2. creating marketing, messaging, and packaging that appeals to children
If you have a conscience, this marketing tactic shouldn’t cross your mind. But, for some, creating products and messaging that appeals to the young and impressionable seems like a reasonable way to go. While it would be easy to stick our heads in the collective sand and go about our own business, it’s important that – as we shape this new legal cannabis community and the brands that will become successful because of it – that we ask ourselves: are we comfortable using big tobacco tactics to sell marijuana to consumers?
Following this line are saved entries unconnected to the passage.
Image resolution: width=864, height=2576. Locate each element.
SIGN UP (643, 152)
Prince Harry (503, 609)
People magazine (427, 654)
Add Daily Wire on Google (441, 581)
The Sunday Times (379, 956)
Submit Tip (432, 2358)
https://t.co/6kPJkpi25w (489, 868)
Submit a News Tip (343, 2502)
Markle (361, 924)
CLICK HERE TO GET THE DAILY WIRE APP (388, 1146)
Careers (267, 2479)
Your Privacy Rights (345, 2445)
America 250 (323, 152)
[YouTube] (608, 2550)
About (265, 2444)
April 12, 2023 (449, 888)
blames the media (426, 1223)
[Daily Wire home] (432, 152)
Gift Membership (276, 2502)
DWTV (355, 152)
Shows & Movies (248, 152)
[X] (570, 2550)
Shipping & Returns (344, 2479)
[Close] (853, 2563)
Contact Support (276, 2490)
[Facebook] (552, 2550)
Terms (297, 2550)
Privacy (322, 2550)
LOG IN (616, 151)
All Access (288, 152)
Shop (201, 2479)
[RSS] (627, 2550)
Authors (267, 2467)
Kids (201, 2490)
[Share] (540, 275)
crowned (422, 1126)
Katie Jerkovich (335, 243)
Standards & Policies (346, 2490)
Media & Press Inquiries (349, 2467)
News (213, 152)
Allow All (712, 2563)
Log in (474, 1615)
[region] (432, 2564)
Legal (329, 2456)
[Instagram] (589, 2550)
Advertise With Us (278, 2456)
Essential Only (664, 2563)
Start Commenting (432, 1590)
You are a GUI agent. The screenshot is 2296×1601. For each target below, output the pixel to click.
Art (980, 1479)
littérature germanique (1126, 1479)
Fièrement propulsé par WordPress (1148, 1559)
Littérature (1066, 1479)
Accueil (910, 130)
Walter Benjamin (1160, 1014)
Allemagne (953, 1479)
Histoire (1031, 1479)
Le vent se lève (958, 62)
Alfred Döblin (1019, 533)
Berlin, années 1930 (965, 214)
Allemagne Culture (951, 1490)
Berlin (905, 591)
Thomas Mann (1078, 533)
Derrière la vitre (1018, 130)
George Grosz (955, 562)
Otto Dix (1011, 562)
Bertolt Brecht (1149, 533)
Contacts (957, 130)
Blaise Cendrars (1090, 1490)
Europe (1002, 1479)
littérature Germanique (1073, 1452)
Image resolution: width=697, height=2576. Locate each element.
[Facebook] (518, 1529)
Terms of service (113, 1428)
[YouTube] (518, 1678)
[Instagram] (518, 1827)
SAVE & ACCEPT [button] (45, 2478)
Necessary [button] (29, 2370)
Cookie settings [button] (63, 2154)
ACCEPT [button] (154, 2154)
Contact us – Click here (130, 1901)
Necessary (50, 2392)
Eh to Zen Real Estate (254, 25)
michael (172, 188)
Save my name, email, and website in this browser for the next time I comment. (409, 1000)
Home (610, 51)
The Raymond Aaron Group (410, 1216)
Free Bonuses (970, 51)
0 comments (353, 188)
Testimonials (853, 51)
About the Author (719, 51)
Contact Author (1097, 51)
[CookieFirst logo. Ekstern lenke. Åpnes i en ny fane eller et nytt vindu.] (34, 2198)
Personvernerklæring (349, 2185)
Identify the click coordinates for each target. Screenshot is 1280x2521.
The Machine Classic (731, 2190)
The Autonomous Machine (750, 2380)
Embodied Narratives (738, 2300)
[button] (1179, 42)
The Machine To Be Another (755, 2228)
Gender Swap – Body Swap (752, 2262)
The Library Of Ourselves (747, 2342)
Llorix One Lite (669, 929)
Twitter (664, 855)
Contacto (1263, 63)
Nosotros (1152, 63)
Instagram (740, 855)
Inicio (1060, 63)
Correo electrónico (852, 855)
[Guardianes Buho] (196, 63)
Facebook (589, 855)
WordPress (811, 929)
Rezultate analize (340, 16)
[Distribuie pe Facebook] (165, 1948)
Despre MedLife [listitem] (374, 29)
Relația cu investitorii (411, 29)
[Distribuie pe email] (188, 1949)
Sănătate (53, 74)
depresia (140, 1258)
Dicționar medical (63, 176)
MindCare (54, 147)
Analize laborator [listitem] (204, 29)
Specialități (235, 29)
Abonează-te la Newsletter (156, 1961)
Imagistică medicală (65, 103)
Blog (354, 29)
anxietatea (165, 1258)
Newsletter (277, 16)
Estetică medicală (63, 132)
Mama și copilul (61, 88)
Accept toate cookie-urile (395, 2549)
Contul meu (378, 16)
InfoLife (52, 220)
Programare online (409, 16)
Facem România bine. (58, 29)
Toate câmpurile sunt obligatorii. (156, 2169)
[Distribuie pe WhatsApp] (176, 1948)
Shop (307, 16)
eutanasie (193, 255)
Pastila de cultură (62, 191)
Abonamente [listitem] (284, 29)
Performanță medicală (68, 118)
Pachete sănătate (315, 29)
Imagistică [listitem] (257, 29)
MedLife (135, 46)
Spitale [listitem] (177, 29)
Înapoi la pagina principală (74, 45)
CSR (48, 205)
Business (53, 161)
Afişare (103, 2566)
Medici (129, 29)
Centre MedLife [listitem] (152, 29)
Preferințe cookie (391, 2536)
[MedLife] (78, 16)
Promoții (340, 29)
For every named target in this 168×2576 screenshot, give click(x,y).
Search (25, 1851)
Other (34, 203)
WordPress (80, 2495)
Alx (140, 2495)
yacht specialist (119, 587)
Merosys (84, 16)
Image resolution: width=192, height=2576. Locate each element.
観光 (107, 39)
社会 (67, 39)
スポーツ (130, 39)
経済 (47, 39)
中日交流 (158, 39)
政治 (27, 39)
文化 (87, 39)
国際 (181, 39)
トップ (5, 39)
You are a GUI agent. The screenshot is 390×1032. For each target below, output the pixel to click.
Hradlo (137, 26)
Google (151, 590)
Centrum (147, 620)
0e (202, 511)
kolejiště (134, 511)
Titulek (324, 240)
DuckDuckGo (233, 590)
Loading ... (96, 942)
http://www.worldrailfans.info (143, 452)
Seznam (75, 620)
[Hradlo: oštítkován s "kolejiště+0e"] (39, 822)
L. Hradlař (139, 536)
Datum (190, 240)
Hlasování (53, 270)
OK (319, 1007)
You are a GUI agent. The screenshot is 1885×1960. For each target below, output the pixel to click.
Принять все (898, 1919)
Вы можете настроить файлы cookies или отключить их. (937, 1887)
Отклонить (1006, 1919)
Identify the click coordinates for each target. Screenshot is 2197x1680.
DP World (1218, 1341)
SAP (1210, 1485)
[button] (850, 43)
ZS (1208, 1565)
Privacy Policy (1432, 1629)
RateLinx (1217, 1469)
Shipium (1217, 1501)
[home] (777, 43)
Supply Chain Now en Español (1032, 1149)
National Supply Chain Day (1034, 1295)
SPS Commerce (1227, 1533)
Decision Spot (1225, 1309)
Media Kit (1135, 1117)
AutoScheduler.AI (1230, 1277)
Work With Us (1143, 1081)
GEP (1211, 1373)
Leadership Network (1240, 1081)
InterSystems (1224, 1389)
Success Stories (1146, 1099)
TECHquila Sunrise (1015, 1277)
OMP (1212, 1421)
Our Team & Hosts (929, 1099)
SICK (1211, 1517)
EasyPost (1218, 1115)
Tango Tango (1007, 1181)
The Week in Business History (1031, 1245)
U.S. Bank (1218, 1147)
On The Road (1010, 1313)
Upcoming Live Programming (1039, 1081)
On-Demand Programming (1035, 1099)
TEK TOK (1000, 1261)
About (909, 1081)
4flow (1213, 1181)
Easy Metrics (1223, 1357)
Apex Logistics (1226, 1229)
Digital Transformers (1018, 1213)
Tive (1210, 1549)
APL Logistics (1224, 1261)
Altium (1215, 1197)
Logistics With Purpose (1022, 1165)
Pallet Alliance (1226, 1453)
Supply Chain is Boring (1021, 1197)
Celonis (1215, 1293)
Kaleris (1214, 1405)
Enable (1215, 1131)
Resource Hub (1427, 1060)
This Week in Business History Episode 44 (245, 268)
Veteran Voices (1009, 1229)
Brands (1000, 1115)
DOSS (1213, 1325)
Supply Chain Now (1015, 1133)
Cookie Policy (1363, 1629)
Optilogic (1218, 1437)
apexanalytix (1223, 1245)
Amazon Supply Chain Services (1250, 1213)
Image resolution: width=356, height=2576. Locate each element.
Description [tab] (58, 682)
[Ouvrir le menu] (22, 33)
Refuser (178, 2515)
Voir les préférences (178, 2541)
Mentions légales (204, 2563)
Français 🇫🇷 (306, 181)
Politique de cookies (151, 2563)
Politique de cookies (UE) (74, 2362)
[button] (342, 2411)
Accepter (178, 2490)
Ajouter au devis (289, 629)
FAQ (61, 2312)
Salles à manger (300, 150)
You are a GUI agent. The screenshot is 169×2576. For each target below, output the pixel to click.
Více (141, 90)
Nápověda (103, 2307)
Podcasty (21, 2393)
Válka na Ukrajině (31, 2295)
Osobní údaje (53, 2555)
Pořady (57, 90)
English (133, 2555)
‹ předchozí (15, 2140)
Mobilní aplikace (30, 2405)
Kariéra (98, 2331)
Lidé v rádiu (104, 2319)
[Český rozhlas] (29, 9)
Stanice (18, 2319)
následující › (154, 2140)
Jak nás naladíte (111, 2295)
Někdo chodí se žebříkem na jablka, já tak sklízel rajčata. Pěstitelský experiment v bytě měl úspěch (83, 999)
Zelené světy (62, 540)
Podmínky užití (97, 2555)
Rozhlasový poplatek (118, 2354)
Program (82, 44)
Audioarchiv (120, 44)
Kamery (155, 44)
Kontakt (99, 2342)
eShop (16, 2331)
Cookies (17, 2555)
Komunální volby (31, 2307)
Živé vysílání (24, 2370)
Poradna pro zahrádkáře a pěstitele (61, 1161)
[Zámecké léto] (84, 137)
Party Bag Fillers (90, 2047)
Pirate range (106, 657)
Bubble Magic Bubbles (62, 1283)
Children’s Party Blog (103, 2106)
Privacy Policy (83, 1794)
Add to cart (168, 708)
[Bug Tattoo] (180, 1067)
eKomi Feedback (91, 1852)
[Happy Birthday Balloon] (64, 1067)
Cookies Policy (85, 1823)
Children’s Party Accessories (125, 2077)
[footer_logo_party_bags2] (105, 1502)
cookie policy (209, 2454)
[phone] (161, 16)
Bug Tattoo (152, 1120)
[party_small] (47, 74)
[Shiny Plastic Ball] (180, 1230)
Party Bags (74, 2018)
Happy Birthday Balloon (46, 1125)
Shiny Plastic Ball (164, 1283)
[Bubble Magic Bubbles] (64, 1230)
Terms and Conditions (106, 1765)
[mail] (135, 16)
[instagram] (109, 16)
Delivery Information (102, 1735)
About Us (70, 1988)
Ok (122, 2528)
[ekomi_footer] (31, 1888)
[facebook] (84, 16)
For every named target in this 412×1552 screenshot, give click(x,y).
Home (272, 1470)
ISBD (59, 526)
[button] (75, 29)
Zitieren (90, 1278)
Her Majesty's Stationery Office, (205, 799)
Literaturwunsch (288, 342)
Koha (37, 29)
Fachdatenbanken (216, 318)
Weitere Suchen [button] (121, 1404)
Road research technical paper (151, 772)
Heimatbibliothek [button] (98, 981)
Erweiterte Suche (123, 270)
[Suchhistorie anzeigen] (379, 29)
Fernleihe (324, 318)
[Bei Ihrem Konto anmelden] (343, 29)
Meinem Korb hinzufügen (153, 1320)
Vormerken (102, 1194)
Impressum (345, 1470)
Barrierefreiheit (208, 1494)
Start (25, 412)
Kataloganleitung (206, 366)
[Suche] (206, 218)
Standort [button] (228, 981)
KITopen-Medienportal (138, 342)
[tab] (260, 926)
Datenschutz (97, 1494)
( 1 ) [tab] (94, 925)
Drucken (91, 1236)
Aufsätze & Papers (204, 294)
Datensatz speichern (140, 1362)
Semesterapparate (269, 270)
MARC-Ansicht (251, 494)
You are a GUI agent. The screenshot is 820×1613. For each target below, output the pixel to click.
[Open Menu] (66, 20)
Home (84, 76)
The answer should be obvious. So, it would be a wiser choice to stay away from THC candies, lollipops, and cookies that are packaged in a way that would appeal to a child, essentially marketing the product as something that doesn’t have mind-altering side effects. When marketed correctly and in an ethical manner, the legalization of marijuana doesn’t increase usage among underage populations, and that is a statistic we should all work to uphold.
3. straight up lying about your product
And then, of course, we have completely unfounded and false claims about a specific product’s effects and health benefits. Which, perhaps, is why we have seen a terrifying rise in the number of deaths caused by Spice and other types of synthetic marijuana, all sold legally and claiming to be harmless. It’s often promoted as a natural or herbal product, using buzz words to create a false sense of safety and security for consumers. It’s important that reputable cannabis brands distance themselves from these kind of tactics, that not only hurt and mislead people, but create a stigma surrounding marijuana that society is still trying to overcome.
If you’re wondering what your state’s guidelines are concerning cannabis marketing and labeling, you can check out this nifty guide, provided by Leafly. And remember, the best way to successfully market a product is to create a brand that doesn’t need sexism, lies, or morally corrupt tactics to sell.